El entusiasmo provocado por la Inteligencia Artificial generativa, aquella capaz de elaborar textos, imágenes, voz sintética, video y algunos otros productos más, ha sido adoptada casi sin reservas críticas en general y como si se tratara de una tecnología objetiva y neutral.

En la actualidad puedo pedirle directamente a ChatGPT, Gemini, Claude, Llama o Perplexity, por mencionar los más populares, que elaboren un resumen de un determinado libro, una película o que reseñen una obra literaria con unos resultados bastante aceptables.

La cuestión es que, gracias a este tipo de consultas, se puede pensar que del otro lado hay un robot súper erudito que puede responder cualquier cosa, como si se tratara de un oráculo. Parece tenerlo todo, es bueno, bonito y barato. Uno ni siquiera tiene que ingresar palabras clave como en Google, ni tiene que discriminar qué leer de las opciones de las listas con letras azules, a las que nos tenía acostumbrados el buscador.
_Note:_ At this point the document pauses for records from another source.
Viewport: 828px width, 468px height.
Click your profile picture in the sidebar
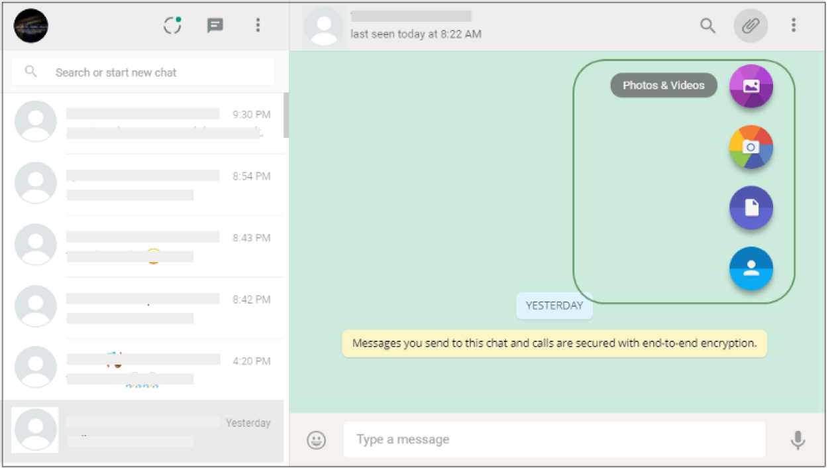[30, 26]
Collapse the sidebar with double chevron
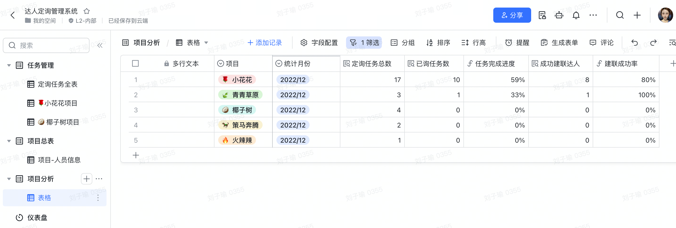 click(x=100, y=45)
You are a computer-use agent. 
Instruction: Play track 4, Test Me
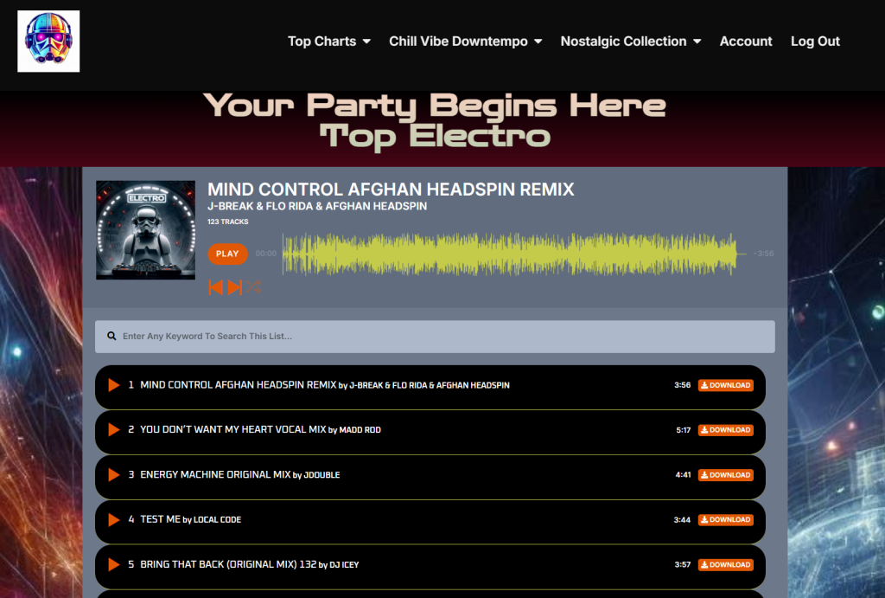[114, 519]
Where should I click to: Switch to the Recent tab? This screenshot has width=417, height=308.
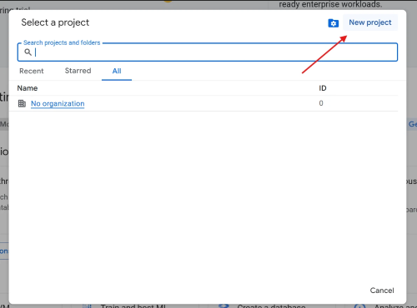pyautogui.click(x=32, y=71)
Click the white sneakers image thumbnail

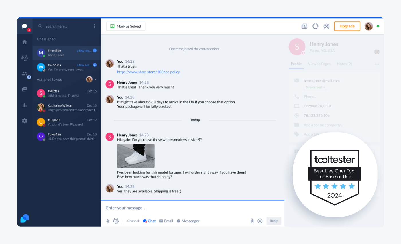(136, 156)
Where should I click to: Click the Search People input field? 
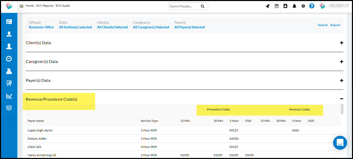click(184, 6)
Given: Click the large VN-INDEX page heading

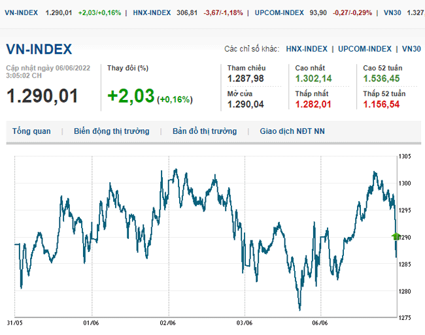Looking at the screenshot, I should point(39,49).
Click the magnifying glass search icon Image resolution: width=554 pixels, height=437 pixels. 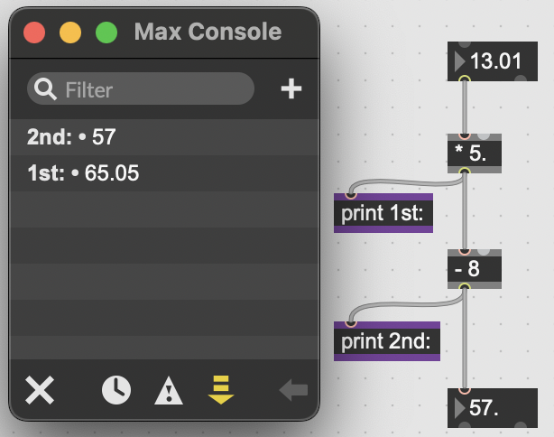click(x=44, y=89)
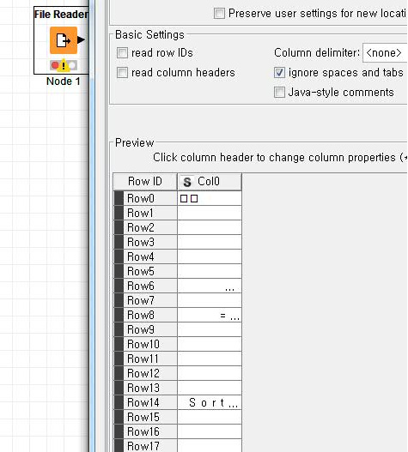
Task: Click the File Reader node title text
Action: 61,14
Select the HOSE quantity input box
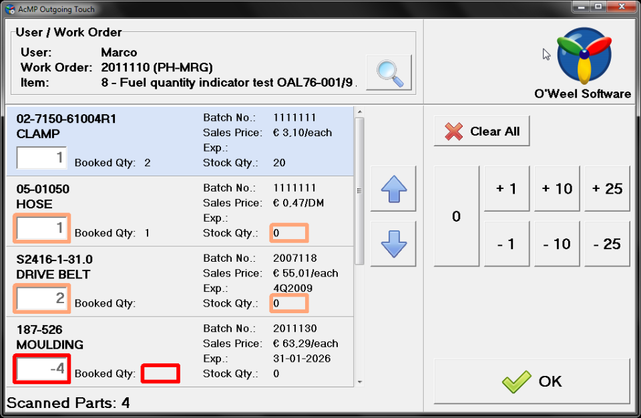The image size is (641, 418). 41,228
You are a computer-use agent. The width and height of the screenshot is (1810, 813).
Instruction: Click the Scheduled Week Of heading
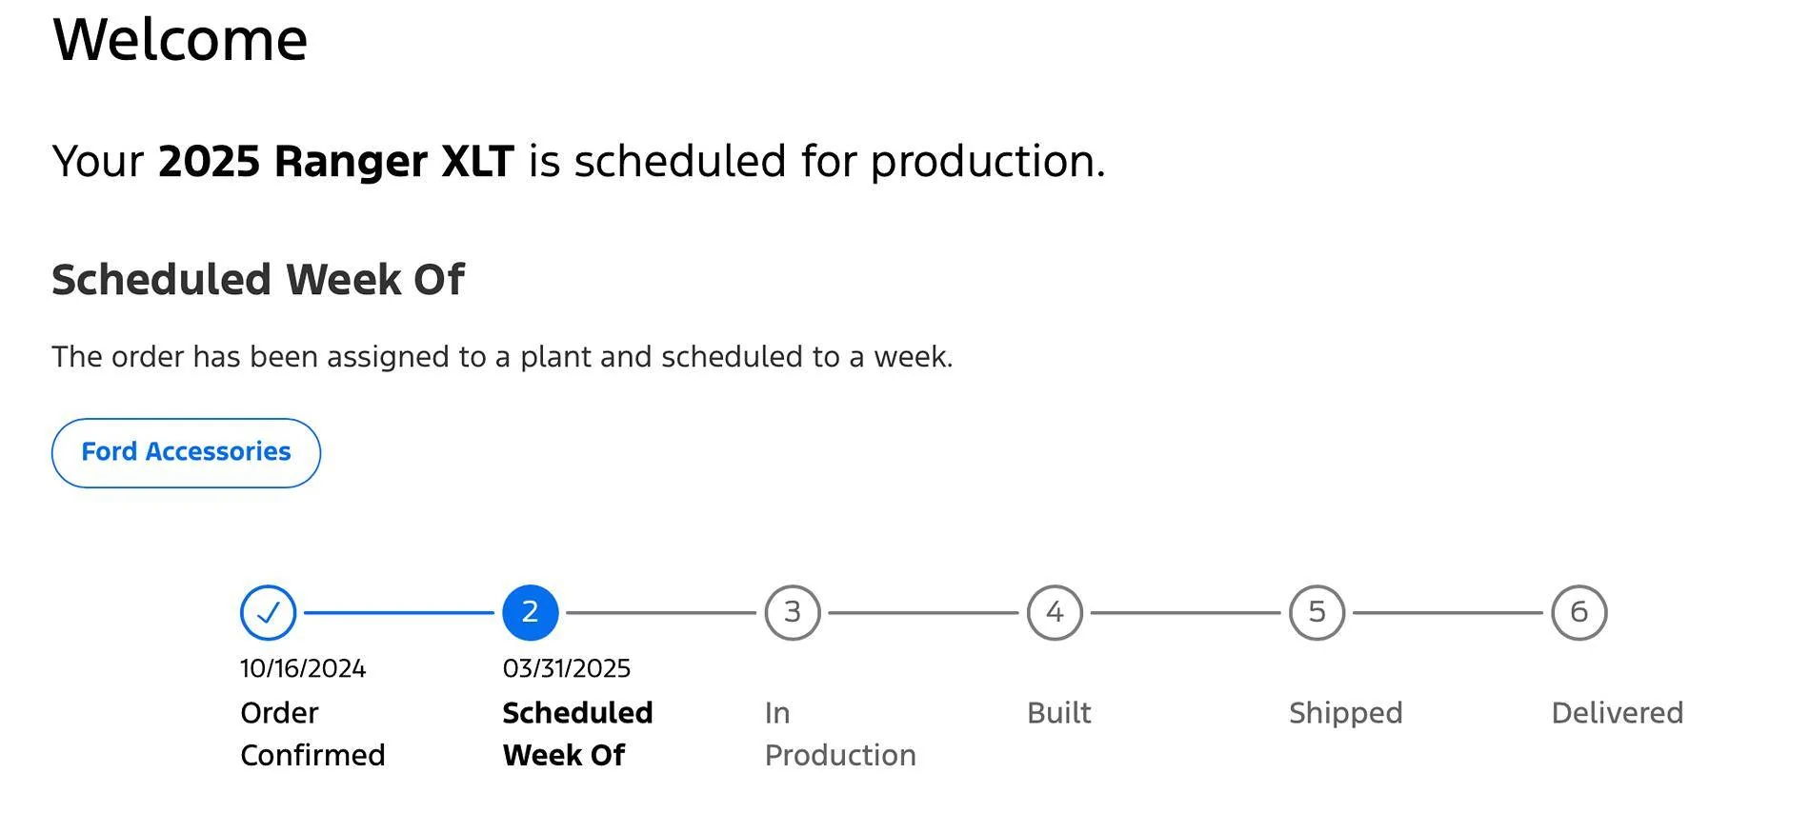coord(258,280)
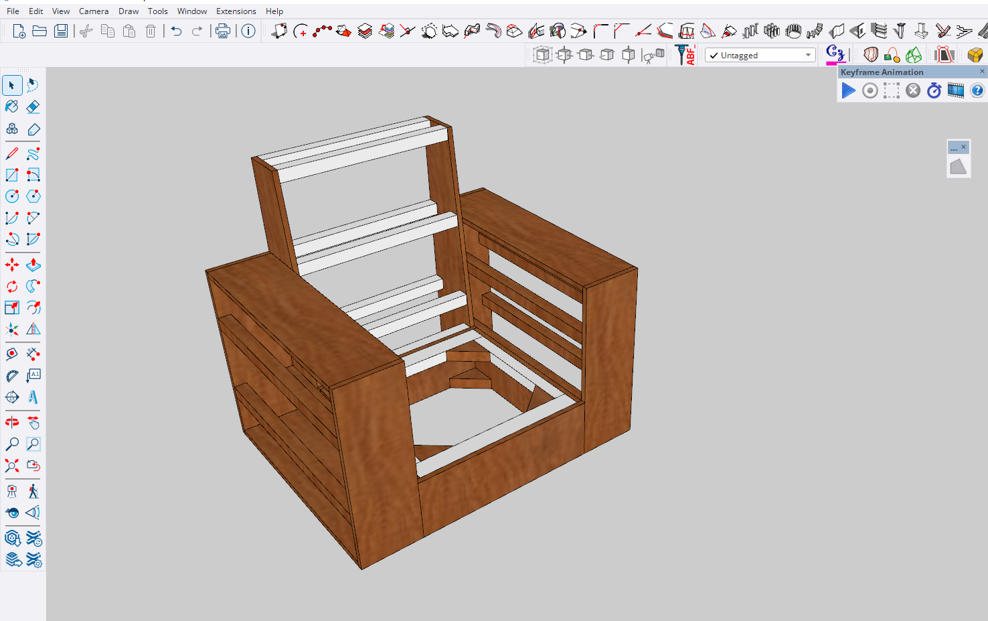Select the Walk tool
The height and width of the screenshot is (621, 988).
coord(33,491)
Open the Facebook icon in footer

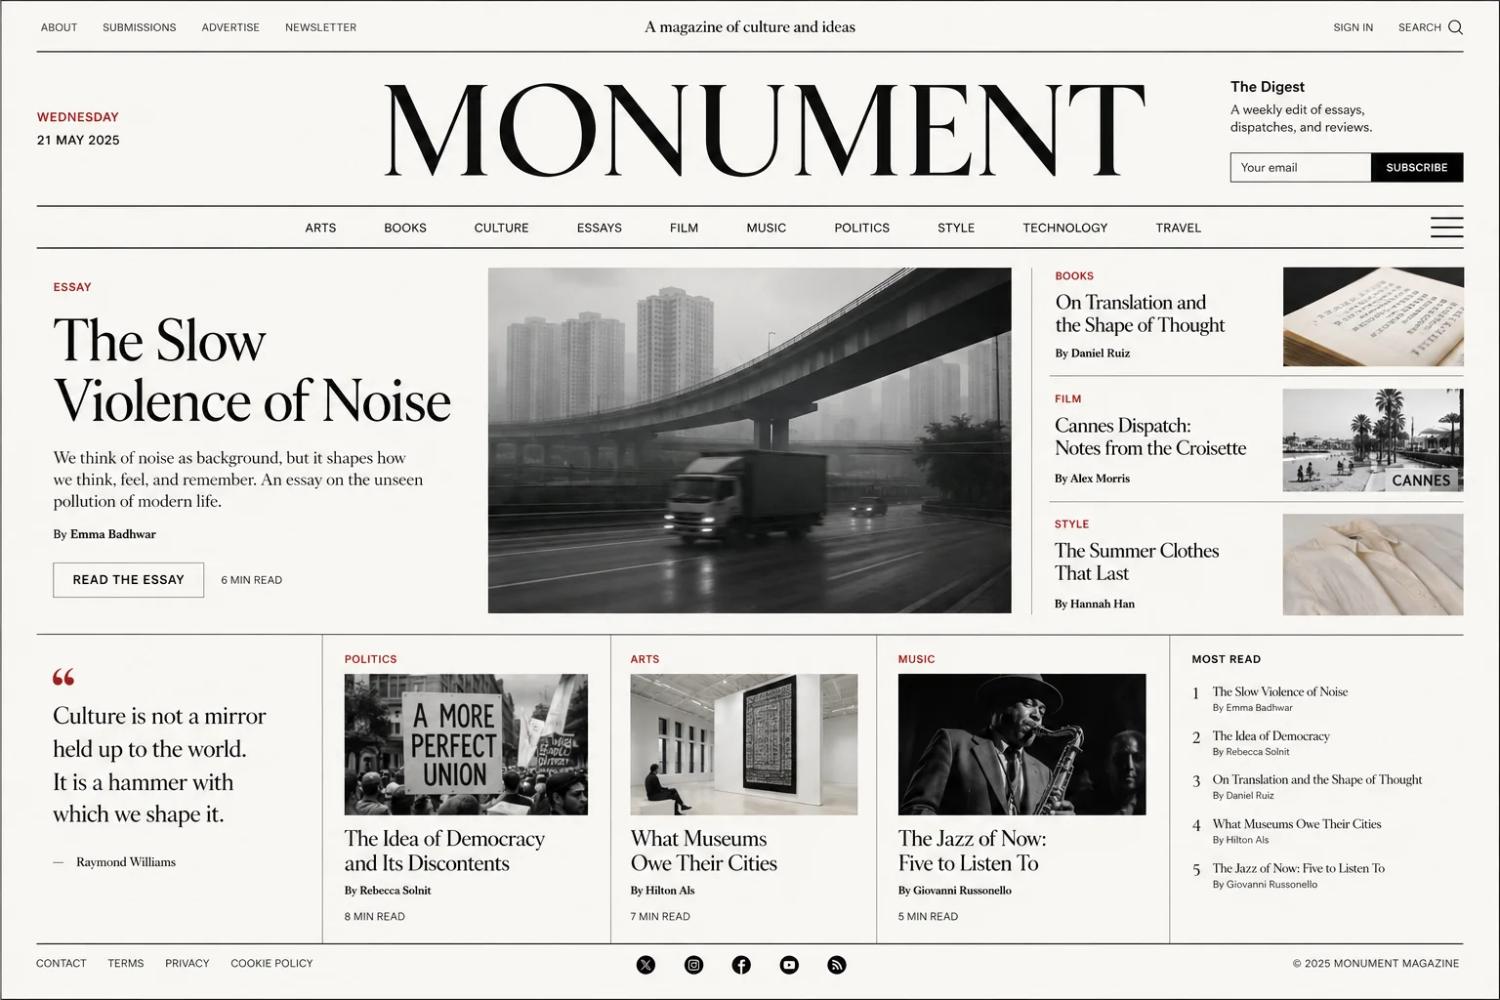(741, 965)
Esta IA nos responde en un lenguaje claro y diáfano sobre todo aquello que le cuestionamos, pero como ocurrió con el árbol del conocimiento, aquí hay un pecado original que se suele soslayar. ¿De dónde ha salido toda la información de que dispone y que cada tanto se incrementa como parte de su acervo? ¿Acaso este robot nació sabiéndolo todo?

Cualquier aficionado al béisbol, como explica la doctora Cathy O´Neil en su libro “Armas de destrucción matemática” puede hacer predicciones a partir de una base bastante robusta de datos que son transparentes para todos los usuarios. Cada juego se recopilan una serie de datos que engrosan la certidumbre estadística que da forma a patrones o modelos que ayudan a comprender cómo es que un bateador puede o no irse ponchado tras sus dos strikes si tiene un determinado porcentaje, si se encuentra con un lanzador zurdo, si es la séptima entrada, si se juega con un clima cálido sin humedad que hace más rápida a la bola o si se juega de noche.

Todas estas variables pueden tomarse de aquello que pasa frente a nosotros: cada uno de los juegos que se registran minuciosamente. Si alimentáramos a una IA con esta base de datos podríamos hacer uso de esta información en combinaciones que solamente tendrían como limitante a nuestra imaginación.

Pero, regresando a los modelos de IA generativa, sus bases de datos sufren de aquello que se conoce con el nombre de la parábola del árbol envenenado. Si de raíz el árbol ha sido envenenado, sus ramas y ramitas lo estarán también.

Mientras en el béisbol la fuente de datos no es opaca, sino totalmente transparente, cada uno puede tener confianza y certeza de su origen. Pero las IA generadoras han sido alimentadas de un modo totalmente opaco y secreto, que solamente puede suponer haber tomado miles de obras, artículos de periódicos, revistas, reseñas publicadas, entre otros, sin pagar los derechos correspondientes a los autores o poseedores legítimos de estas piezas informativas que sirven de insumo para poder hacer lo que ofrecen al público en general, normalizando el hecho que quien tiene una determinada tecnología, es decir, medios, se salte las cuestiones éticas en aras de distribuir una herramienta de progreso simplemente porque puede hacerlo. ¿De dónde vienen esos datos y qué tan sesgados pueden o no ser los resultados?